Snapshots
When a cluster member starts, it replays its Log in order to recreate its internal state. Some applications don't run 24/7 and don't need to carry state forward from one day to the next. For those, it may make sense to clear the Log each day (stopping the application and deleting all the files). But for others, the Log will continue to grow, so replaying it from the start will become prohibitively time consuming.

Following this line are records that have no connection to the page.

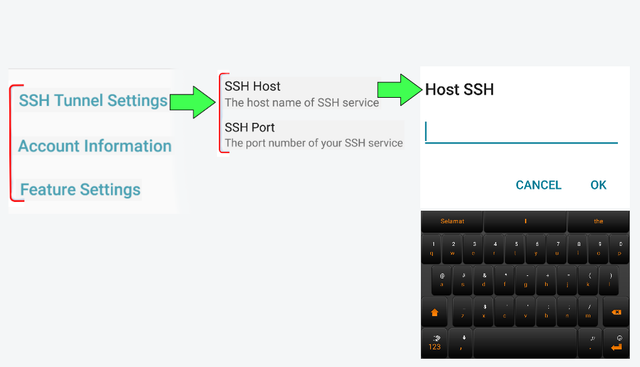Choose the 'I' word suggestion
Image resolution: width=640 pixels, height=367 pixels.
(525, 221)
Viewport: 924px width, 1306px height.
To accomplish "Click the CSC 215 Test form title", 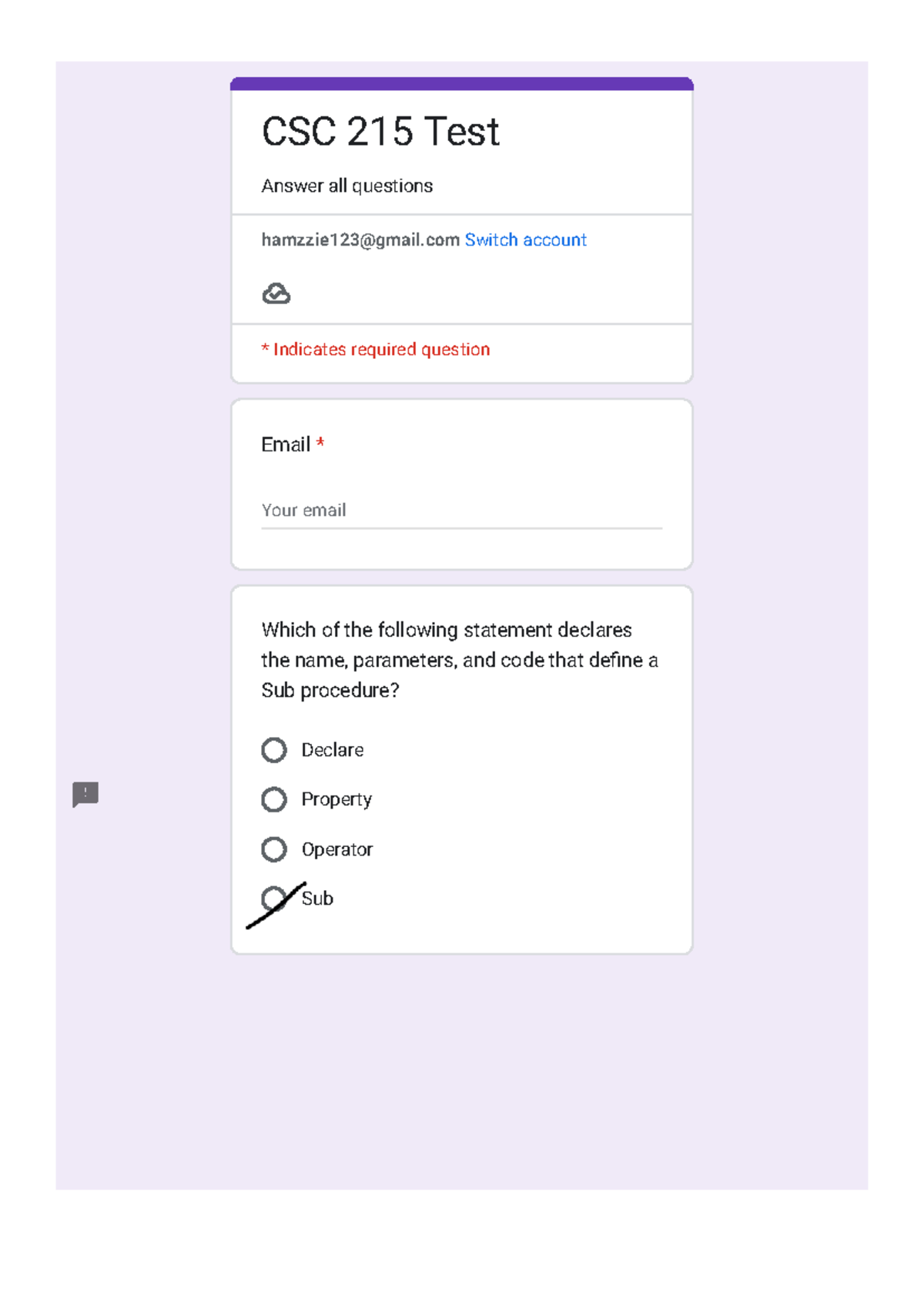I will (380, 132).
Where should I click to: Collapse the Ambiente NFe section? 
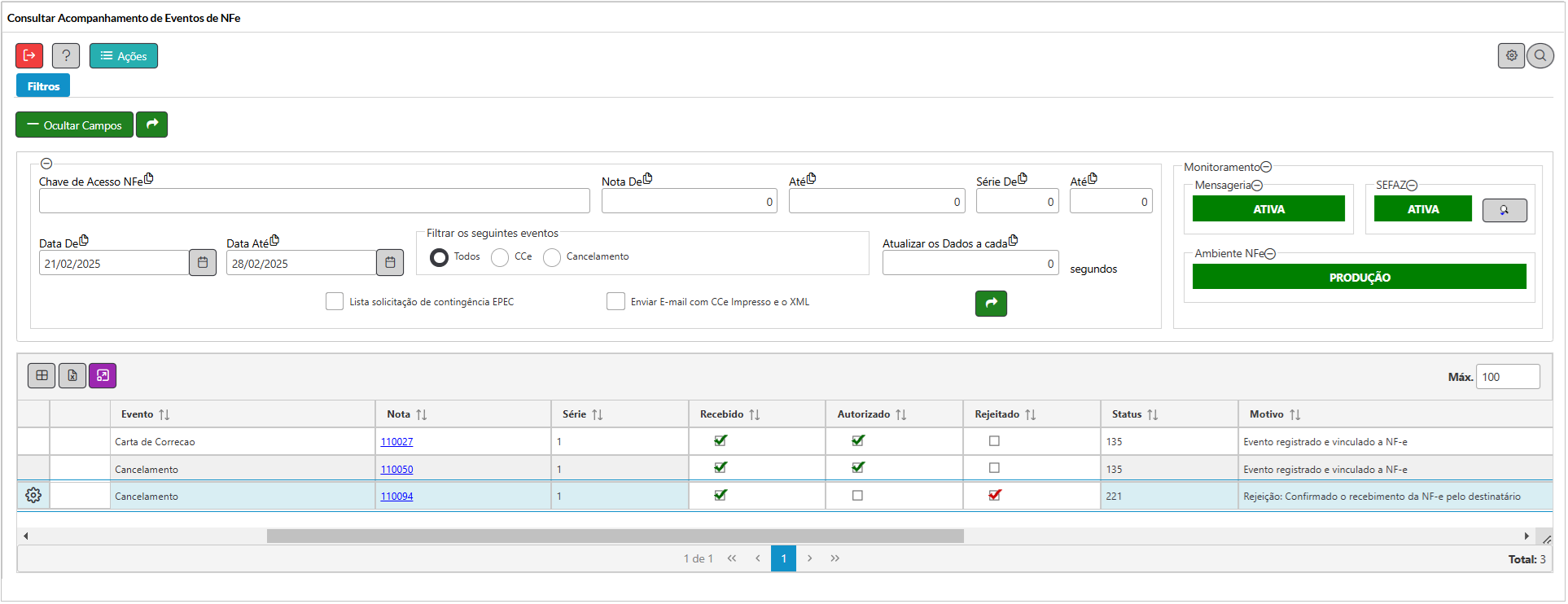tap(1270, 254)
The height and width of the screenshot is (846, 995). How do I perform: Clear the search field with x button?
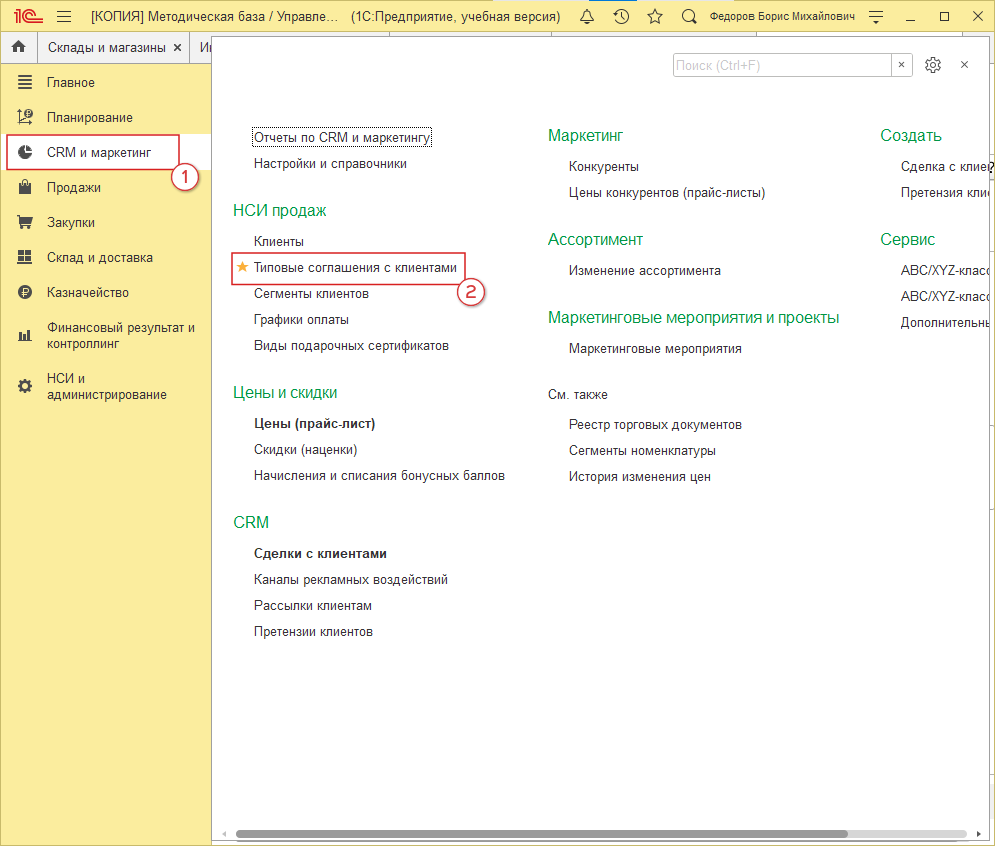[901, 65]
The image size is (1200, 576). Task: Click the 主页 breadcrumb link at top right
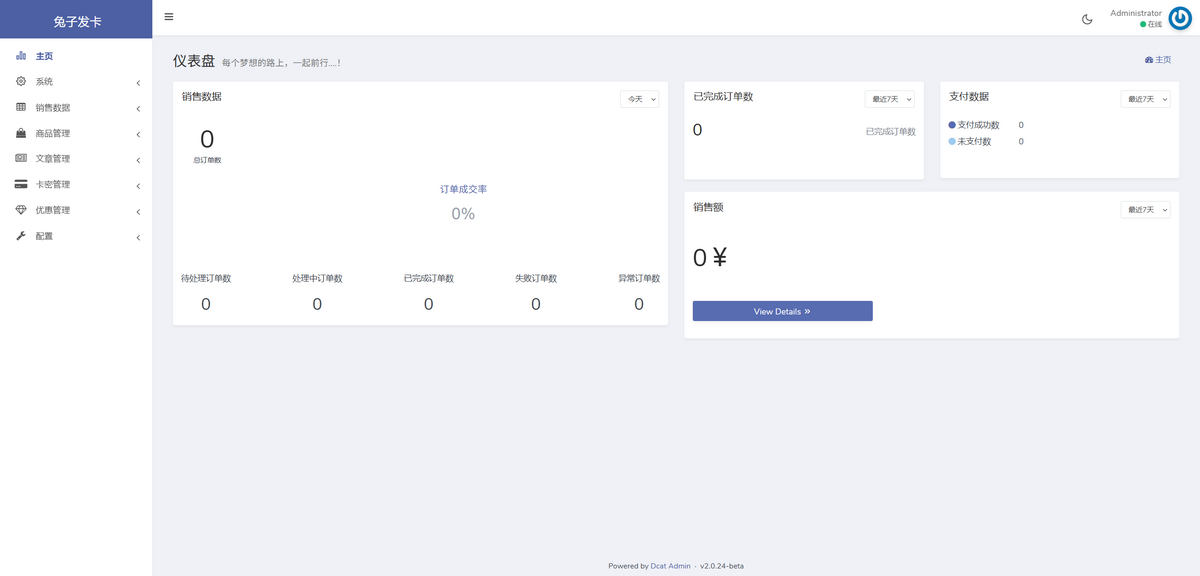pyautogui.click(x=1158, y=60)
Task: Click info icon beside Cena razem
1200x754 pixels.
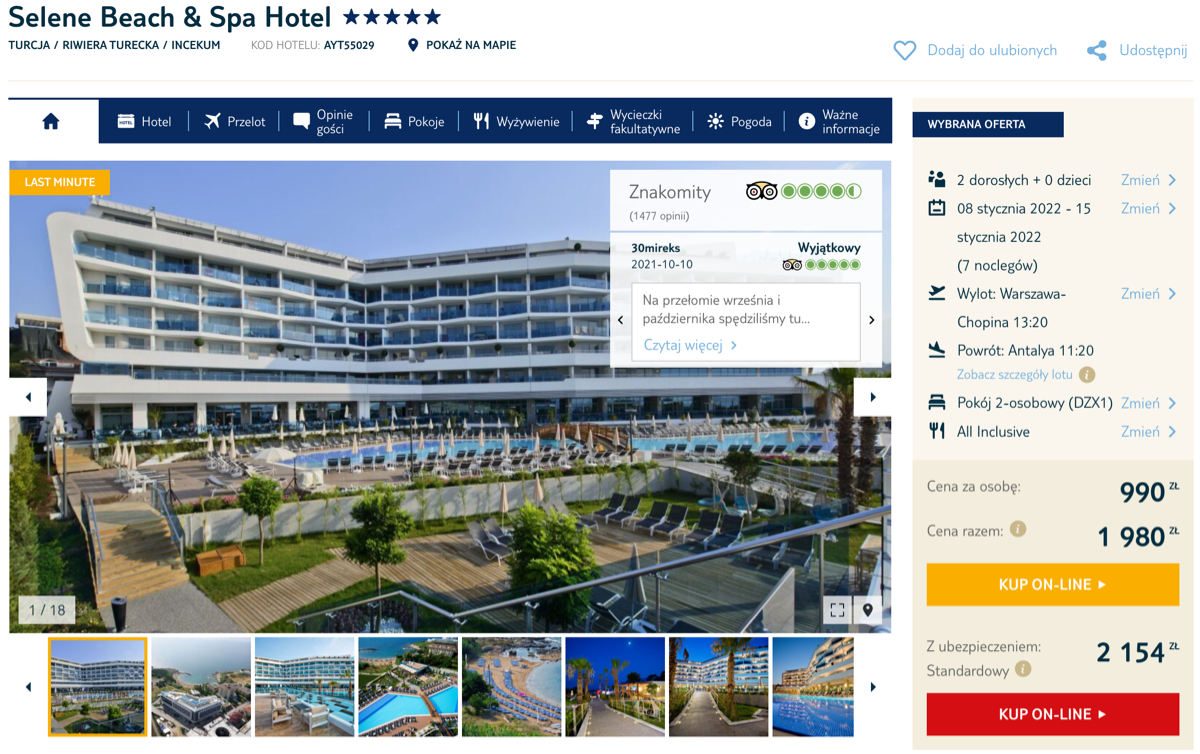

Instead, a snapshot of the cluster state can be taken at a given Log position, then at startup, the snapshot can be loaded and the Log replayed from that position. Older parts of the Log Recording can then be archived.
Taking a snapshot¶
When a snapshot is taken, it affects every cluster member. They all receive the request from the leader and all stop
processing the Log in order to take the snapshot at the same Log position. For this reason, snapshots are not taken
automatically. They are done on request, either using ClusterTool or from a cluster client
by calling sendAdminRequestToTakeASnapshot()
on the AeronClient, so it is up to you to decide when to take
them. Standby Snapshots is an Aeron Premium feature that addresses this, which is described below.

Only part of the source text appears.